The lines to transcribe run from the top of the material below to the line with "Given: Close the 设置 dialog with the X", inclusive. Leave the pictures behind.

________________________

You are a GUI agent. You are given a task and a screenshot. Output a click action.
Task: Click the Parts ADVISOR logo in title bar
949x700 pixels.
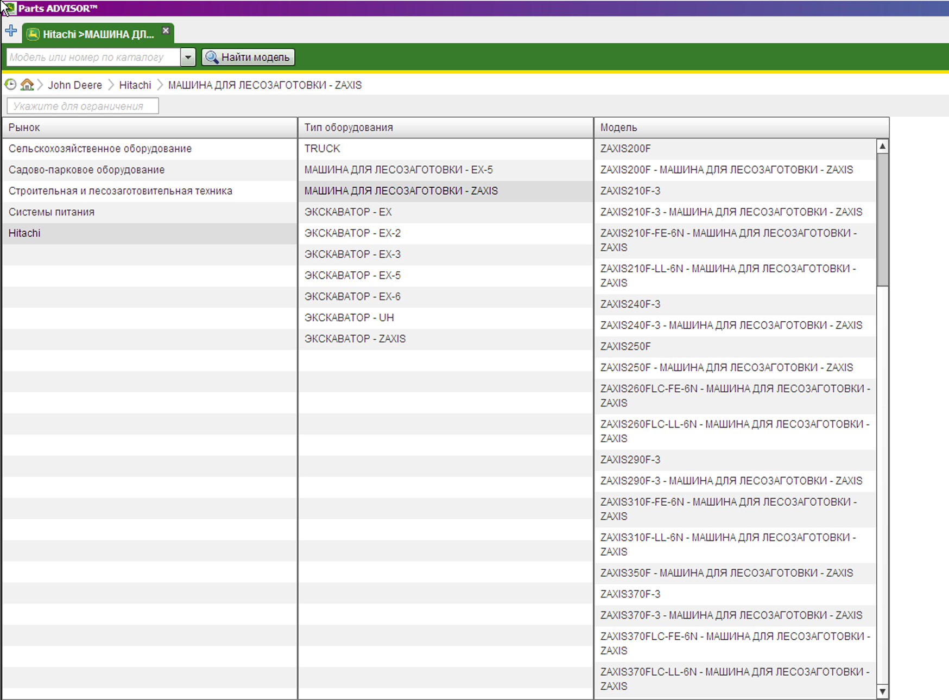pos(9,8)
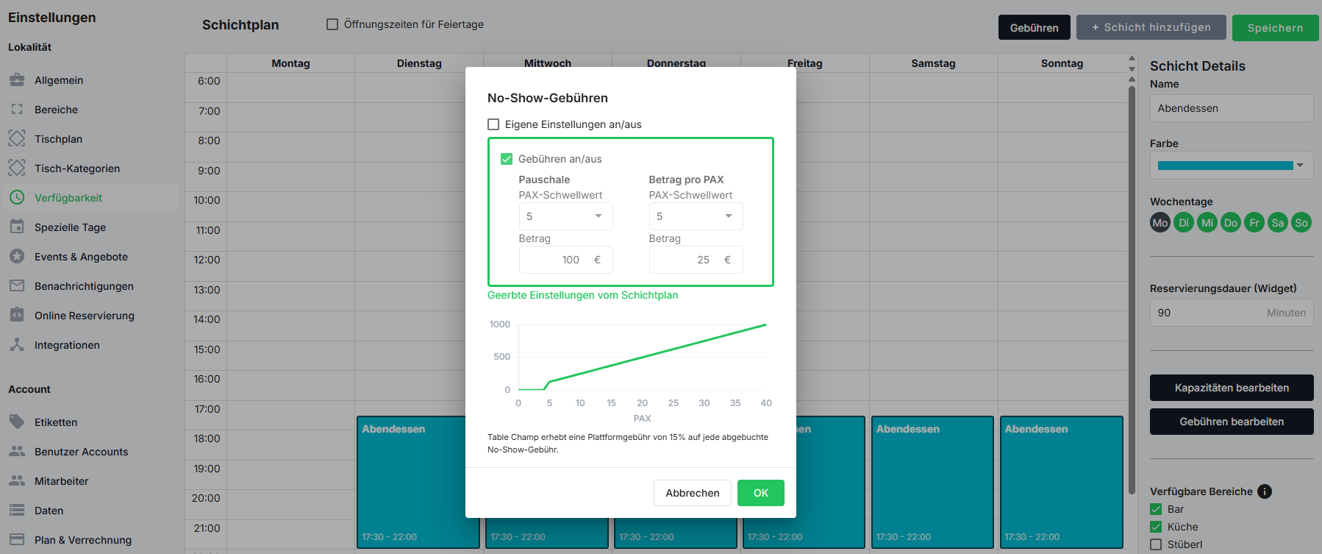Click the Pauschale Betrag input field

[x=557, y=260]
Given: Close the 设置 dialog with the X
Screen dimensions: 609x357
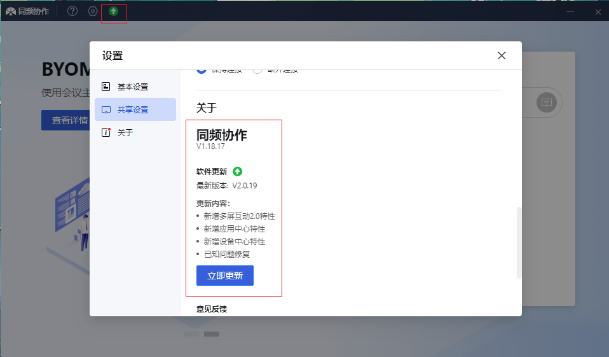Looking at the screenshot, I should [x=502, y=55].

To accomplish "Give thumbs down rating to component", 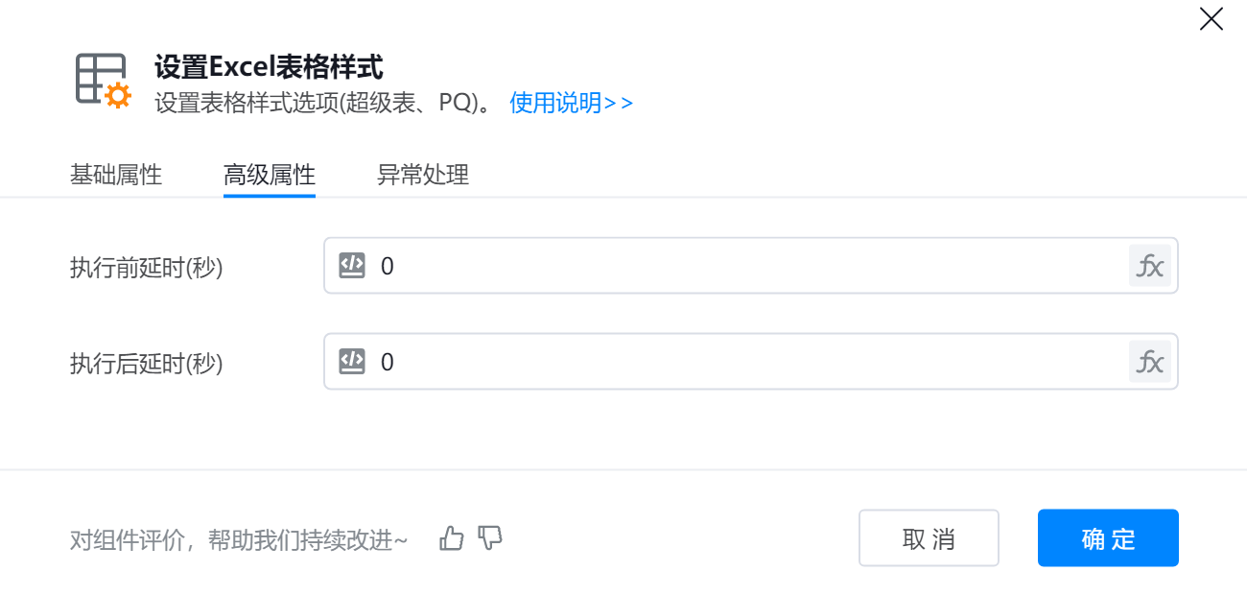I will (490, 538).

________________________

• ANSWER TO THIS EXERCISE
You are a GUI agent. You are given a task and a screenshot. Output a click action.
Task: Click the Parts ADVISOR logo in title bar
949x700 pixels.
pos(9,8)
Click the Pauschale Betrag input field

[x=557, y=260]
Given: Close the 设置 dialog with the X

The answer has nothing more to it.